My freshman year had been a nightmare. I’d be in class, or studying at the library, or working at the campus coffee shop and my mouth would start to water. The walls felt like they were closing in on me. I’d hear the buzzing noise. I’d get dizzy, nauseous. A few times I’d even passed out.

On the recommendation of an ER doctor that treated me after one of the fainting spells, I started seeing a counselor who referred me to a psychotherapist. She put me on a low dose of anti-anxiety medication and suggested weekly sessions with her. It took time, and work, but by the end of junior year, I was much better. I’d gone through the rest of my adult life panic attack free, until now.

I tried to breathe through my nose and out through my mouth as nausea rolled in my stomach.
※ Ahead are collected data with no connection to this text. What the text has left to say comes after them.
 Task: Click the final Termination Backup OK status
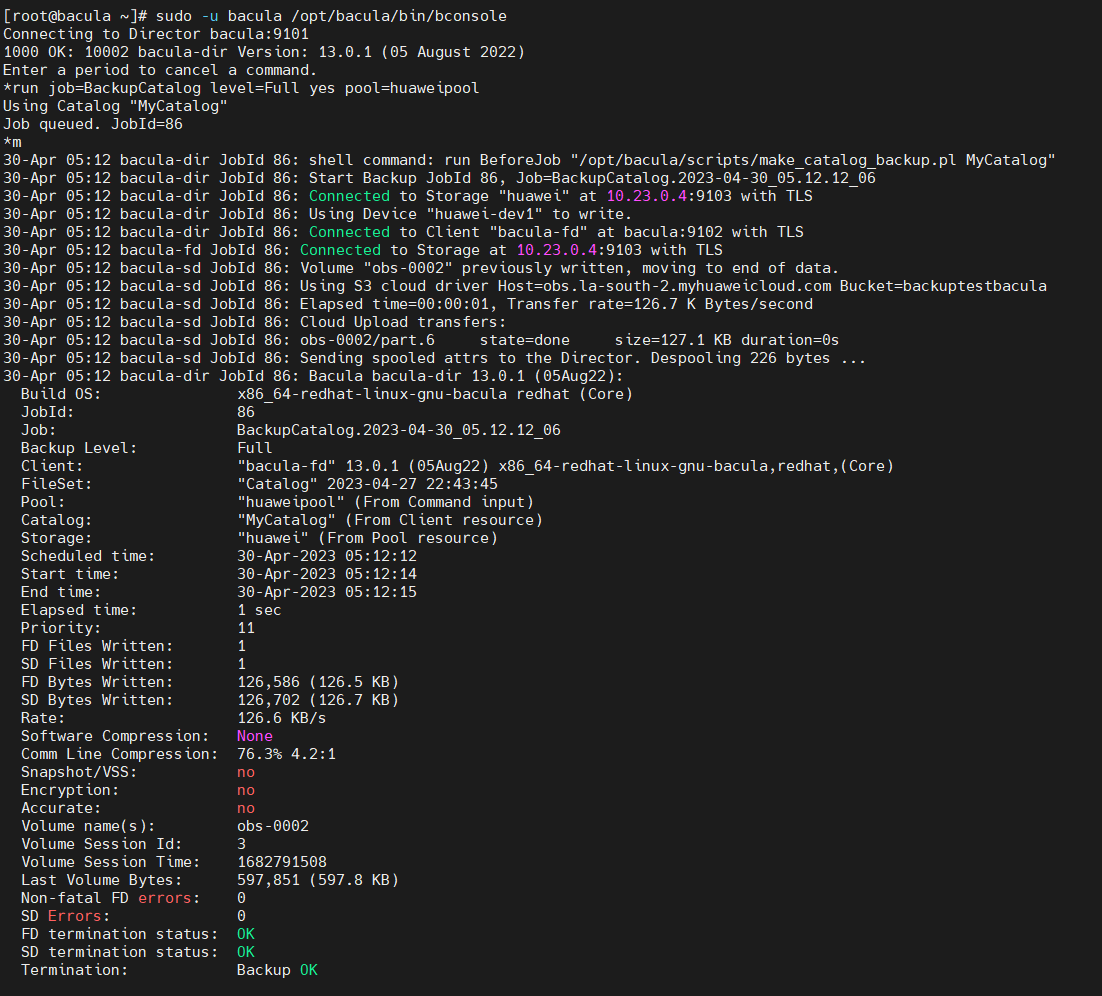pyautogui.click(x=277, y=970)
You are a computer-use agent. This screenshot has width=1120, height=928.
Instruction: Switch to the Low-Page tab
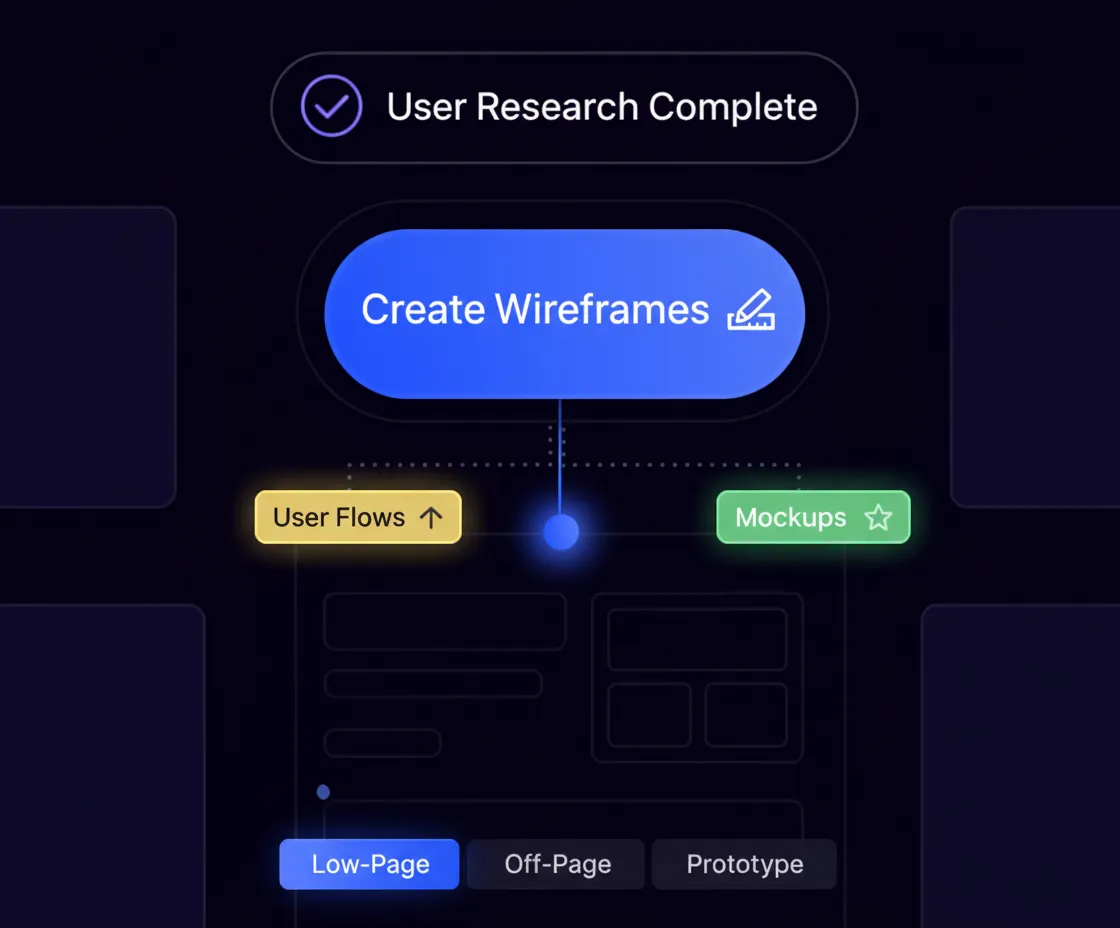click(x=369, y=864)
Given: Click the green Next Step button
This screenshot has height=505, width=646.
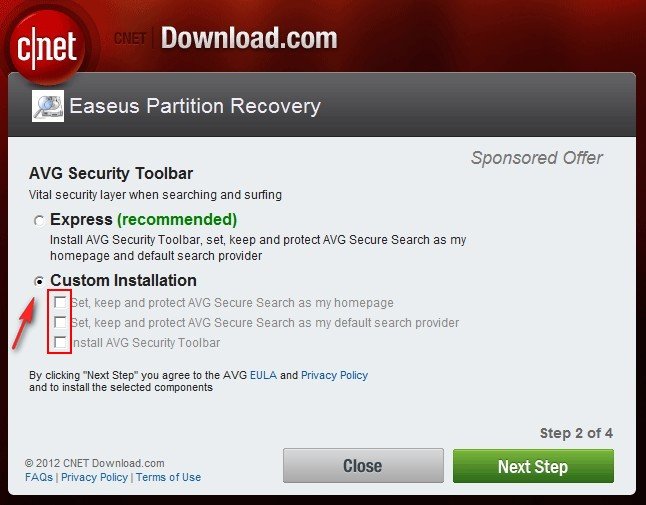Looking at the screenshot, I should pyautogui.click(x=533, y=466).
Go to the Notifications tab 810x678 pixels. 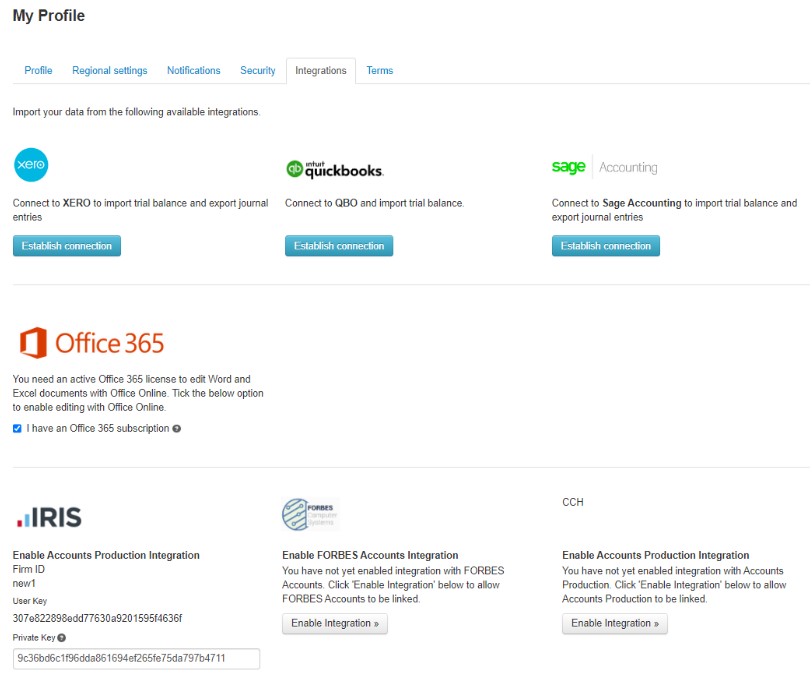click(x=193, y=71)
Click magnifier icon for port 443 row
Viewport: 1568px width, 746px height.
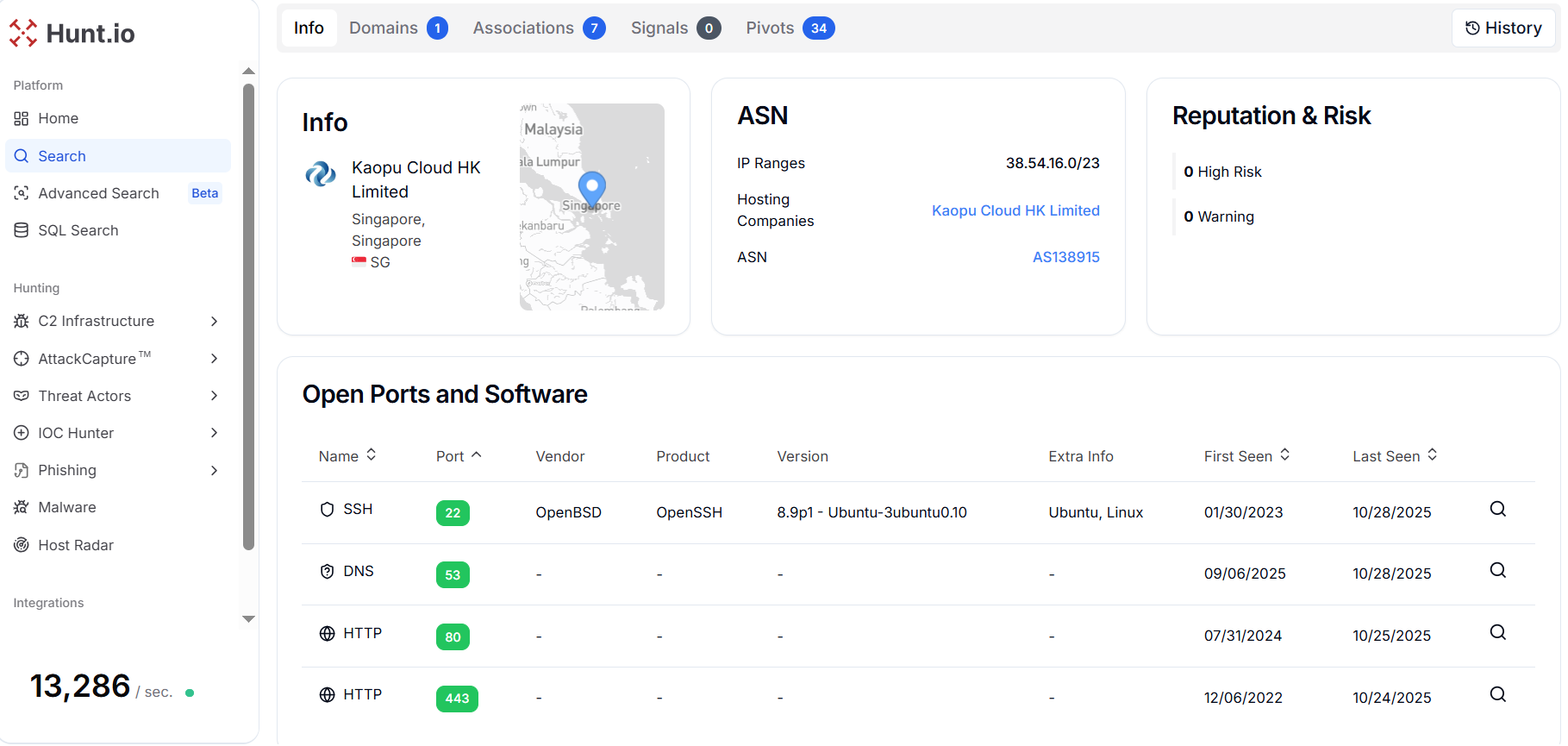tap(1497, 695)
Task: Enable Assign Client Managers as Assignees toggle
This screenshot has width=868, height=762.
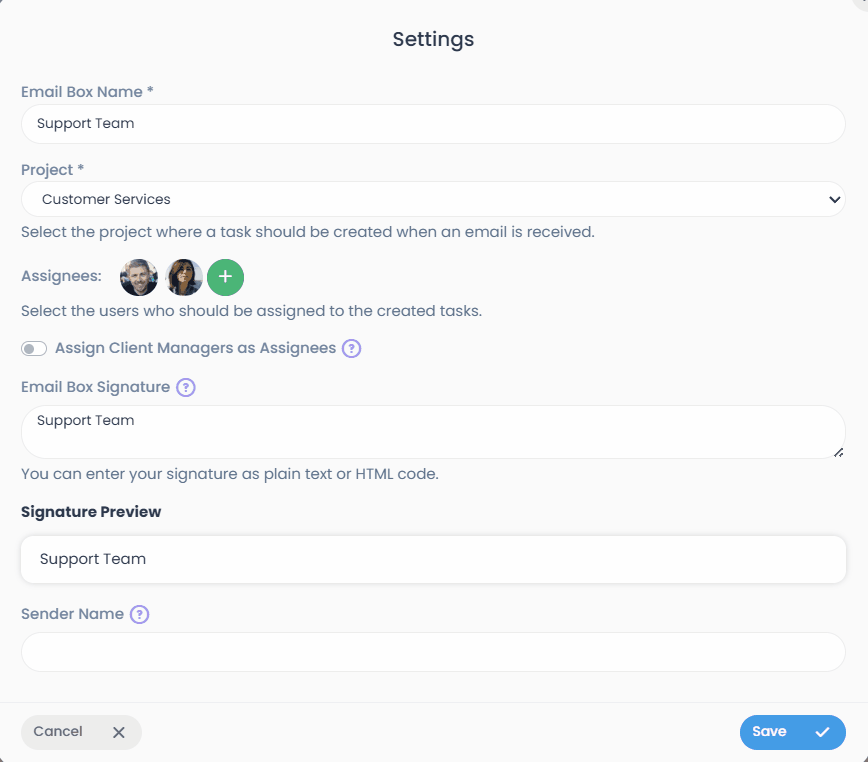Action: (34, 349)
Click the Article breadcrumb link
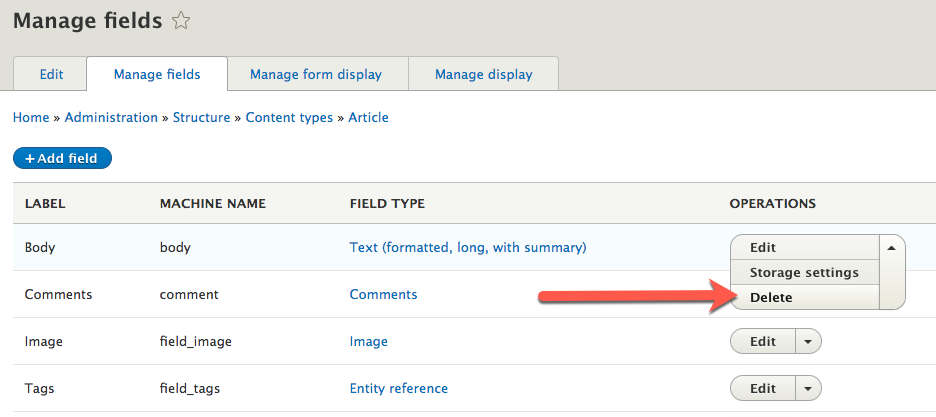The image size is (936, 417). tap(368, 117)
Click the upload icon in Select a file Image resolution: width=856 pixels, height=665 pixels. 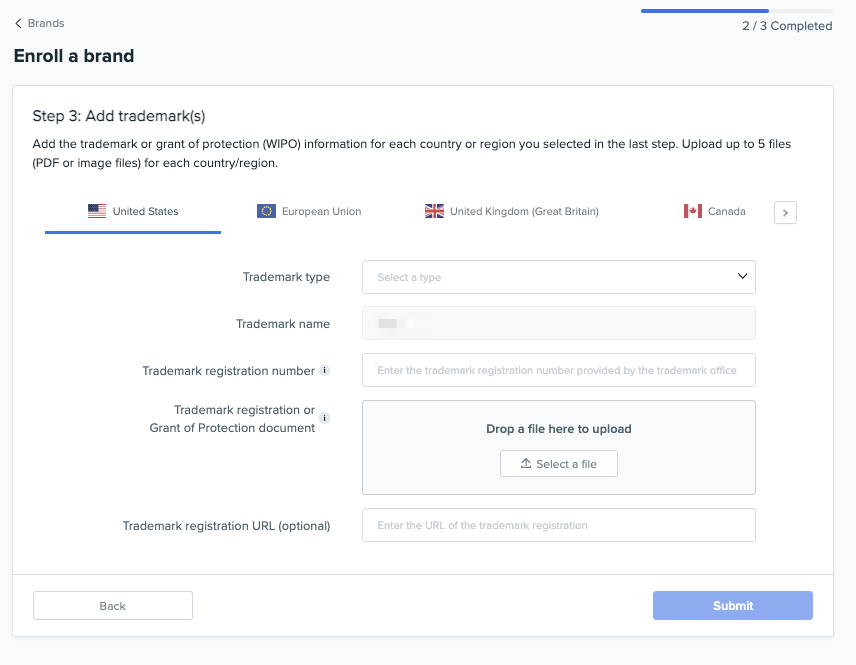click(526, 464)
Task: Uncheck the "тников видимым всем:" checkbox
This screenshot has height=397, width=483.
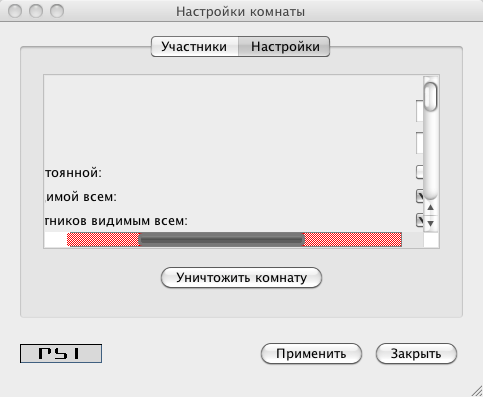Action: coord(420,220)
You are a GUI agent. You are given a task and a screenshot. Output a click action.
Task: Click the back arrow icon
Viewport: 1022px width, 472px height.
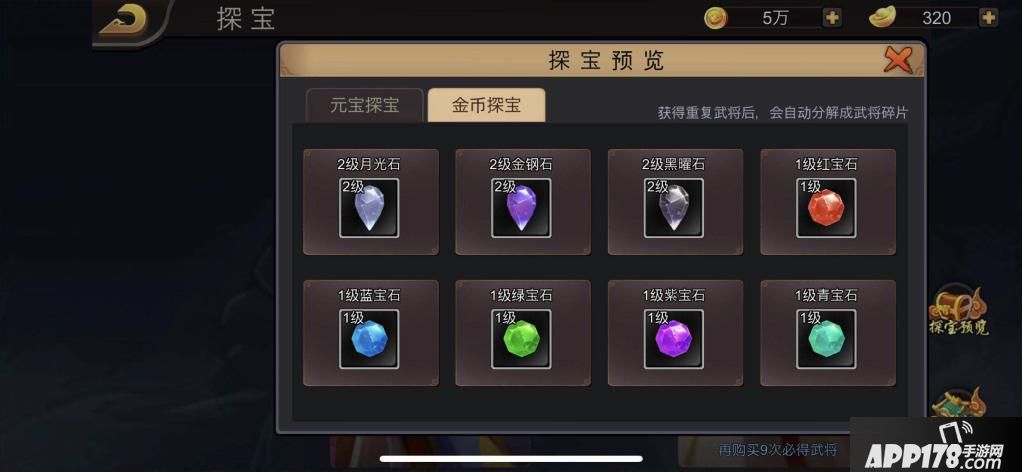point(123,18)
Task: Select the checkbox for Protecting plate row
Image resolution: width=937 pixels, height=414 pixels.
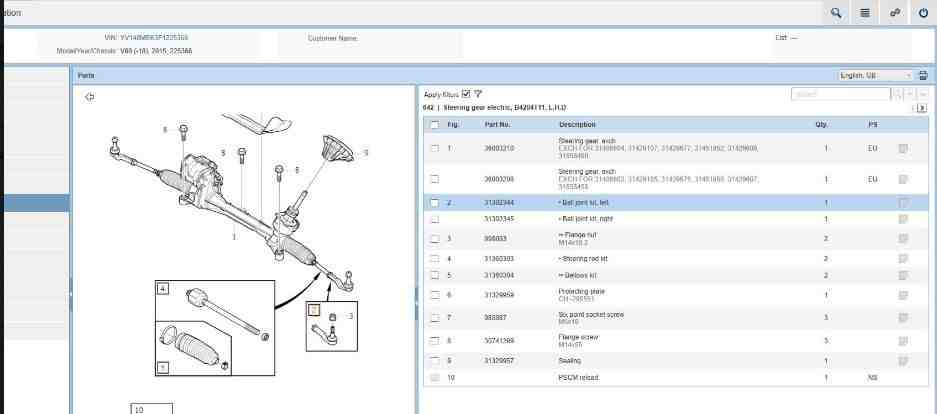Action: click(x=434, y=295)
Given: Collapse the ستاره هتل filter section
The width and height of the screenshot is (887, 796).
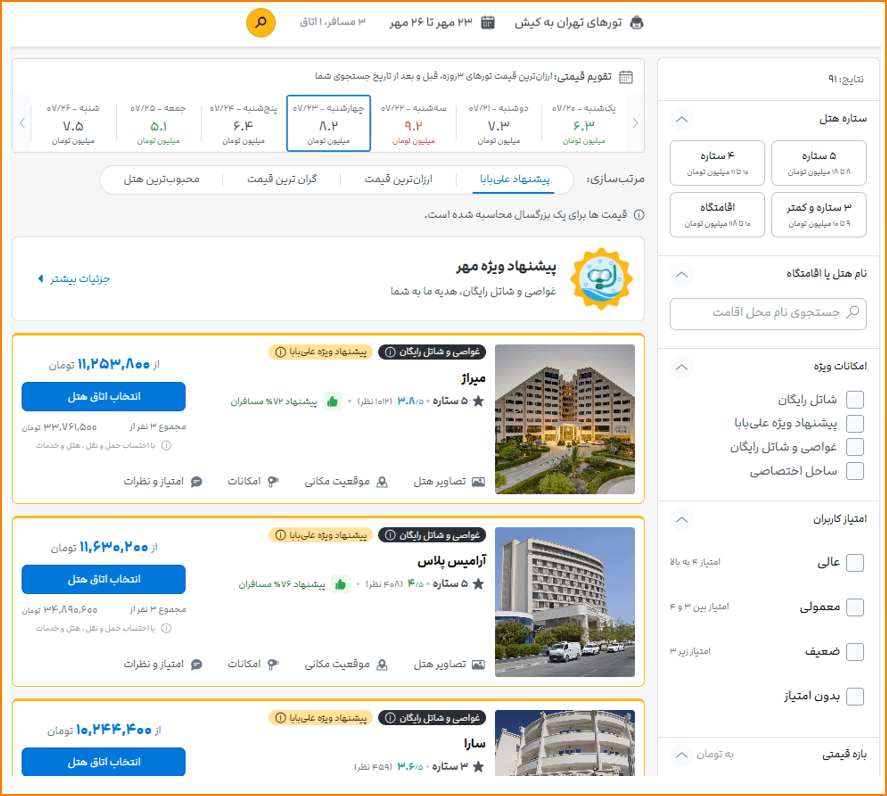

My peripheral vision blurred, but I could see that the walls were closing in on me. Everything around me felt like it was spinning, and I was standing still. I tried to ignore it, to fight against it, to do everything in my power to hold it off, because this absolutely could not happen now, but that just made everything worse.

The more I fought the wave of anxiety that was crashing over me, the faster I drowned in it. I needed to breathe through it, accept that this was what I was feeling, but that it would pass.